Kur’an ve sünnet penceresinden tasavvufi hayat (ii)

mihrimah

Well-known member
Her kültür, bir yönüyle kendi kutsal kitabı ile ilgilidir. Batı kültürünün temelinde İncil olduğu gibi, İslam kültürünün temelinde de Kur’an-ı Kerim vardır. İslam düşüncesinin önemli bir bölümünü meydana getiren tasavvufi düşüncenin esasları da Kur’an-ı Kerim’den alınmıştır.

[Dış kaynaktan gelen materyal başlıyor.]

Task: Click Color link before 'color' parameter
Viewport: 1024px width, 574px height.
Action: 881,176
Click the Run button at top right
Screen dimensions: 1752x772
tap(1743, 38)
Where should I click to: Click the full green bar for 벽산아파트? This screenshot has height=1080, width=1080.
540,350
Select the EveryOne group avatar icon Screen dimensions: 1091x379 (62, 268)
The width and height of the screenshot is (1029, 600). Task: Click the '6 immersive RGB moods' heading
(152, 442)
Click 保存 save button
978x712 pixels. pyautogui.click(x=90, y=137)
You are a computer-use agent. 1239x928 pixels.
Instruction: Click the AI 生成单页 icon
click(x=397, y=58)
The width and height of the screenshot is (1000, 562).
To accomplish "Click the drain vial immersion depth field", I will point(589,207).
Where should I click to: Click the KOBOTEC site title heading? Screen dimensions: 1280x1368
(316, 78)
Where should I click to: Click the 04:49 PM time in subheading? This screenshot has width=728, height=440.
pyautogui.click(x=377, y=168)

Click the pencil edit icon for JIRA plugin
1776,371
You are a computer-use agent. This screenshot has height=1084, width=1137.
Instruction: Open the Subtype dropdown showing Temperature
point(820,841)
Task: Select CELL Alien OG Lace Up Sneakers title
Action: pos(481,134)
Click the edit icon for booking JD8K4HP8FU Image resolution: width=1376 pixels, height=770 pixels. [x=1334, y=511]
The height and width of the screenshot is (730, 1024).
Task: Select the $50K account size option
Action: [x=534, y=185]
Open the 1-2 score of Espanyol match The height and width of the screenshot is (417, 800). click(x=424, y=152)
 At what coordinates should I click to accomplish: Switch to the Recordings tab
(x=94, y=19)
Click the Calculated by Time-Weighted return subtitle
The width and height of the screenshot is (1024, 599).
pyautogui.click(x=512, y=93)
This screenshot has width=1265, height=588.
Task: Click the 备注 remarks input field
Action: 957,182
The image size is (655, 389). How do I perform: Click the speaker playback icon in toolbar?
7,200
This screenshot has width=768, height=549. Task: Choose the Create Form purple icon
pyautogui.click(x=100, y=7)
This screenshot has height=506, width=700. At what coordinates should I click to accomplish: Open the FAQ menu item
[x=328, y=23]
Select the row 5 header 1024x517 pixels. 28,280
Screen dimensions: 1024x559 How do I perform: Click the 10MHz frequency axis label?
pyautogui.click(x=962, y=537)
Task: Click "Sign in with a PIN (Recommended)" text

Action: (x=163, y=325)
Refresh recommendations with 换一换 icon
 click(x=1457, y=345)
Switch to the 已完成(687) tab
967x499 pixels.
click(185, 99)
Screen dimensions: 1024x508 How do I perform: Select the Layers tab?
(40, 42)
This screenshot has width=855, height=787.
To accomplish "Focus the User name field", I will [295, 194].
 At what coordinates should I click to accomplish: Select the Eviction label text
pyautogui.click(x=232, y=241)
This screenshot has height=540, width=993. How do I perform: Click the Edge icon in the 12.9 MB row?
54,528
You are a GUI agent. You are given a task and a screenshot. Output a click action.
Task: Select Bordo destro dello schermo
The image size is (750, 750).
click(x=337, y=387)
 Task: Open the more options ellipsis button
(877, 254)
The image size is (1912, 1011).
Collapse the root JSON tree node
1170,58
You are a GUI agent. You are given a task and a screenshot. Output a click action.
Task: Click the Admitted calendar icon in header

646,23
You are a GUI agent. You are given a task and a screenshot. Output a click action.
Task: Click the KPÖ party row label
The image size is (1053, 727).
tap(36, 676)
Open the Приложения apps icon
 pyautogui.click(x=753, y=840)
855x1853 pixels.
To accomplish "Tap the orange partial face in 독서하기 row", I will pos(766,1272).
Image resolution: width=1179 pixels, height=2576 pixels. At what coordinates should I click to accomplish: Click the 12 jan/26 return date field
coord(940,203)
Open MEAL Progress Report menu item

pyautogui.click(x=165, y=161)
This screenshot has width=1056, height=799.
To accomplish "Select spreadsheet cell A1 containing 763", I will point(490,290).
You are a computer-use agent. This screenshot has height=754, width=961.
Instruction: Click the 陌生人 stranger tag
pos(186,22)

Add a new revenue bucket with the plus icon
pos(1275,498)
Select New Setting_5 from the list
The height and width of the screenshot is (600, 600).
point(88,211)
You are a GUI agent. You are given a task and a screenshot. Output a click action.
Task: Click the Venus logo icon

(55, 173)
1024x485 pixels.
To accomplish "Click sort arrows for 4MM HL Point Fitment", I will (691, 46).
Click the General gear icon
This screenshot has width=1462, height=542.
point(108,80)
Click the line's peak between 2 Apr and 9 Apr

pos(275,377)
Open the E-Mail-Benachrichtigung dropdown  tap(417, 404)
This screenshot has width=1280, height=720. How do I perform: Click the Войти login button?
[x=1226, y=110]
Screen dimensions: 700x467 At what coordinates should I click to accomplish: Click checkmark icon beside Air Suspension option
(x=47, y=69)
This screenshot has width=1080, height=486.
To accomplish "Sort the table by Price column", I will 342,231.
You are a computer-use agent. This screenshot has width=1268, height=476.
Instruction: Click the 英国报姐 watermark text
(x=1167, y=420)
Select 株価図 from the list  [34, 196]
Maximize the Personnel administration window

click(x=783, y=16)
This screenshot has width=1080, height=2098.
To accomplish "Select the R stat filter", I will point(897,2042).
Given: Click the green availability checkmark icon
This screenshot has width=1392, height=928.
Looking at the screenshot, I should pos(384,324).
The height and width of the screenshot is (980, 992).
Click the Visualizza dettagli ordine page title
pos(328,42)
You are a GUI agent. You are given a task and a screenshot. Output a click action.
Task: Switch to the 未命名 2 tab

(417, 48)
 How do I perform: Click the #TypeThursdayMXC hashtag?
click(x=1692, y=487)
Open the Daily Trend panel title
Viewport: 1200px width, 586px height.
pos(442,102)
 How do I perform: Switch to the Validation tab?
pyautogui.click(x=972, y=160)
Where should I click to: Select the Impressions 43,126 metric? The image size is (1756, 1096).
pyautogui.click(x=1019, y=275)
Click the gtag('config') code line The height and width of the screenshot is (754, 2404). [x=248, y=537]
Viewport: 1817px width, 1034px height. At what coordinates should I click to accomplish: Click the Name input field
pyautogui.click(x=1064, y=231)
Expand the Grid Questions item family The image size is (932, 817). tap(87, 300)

Bu düşünce, tarihi seyir içinde takip edildiği zaman, diğer ilimlerle ilgilide aynı durumun olduğunu görürüz.


İslam tasavvufu, hicri ilk asırlardan itibaren kaynağını Kur’an ve Hadisten alan İslam tefekkür tarihinde müstesna bir yere sahiptir.


Gerçekten de İslam tasavvufu, Hicri I., Miladi VII. asırda görülen ‘’zühd’’ hareketiyle başlamıştır. Zühd:’’İnsanın varlıklar karşısında, İslam’ın arzuladığı tavır’’şeklinde tarif edilebilir. Bu zühdü hayatın en mükemmelini önce Hz.Muhammed’in(aleyhissalatu vesselam) hayatında daha sonra sırası ile dört halife, sahabe, tabiin, tebei tabiin ve daha sonra gelen insanlar arasında sayısız misallerini verebiliriz.


Yalnız, İslami ilimler Hz. Peygamber devrinde müstakil bir ilim haline gelmediğinden, Tasavvuf ilmi de müstakil bir ilim hüviyeti kazanmamıştı. Daha sonraları nasıl ki hadis, tefsir, kelam gibi ilimler müstakil bir ilim haline gelmişse, aynı şekilde tasavvuf da bu ilimlere paralel olarak müstakil bir ilim haline gelmiştir.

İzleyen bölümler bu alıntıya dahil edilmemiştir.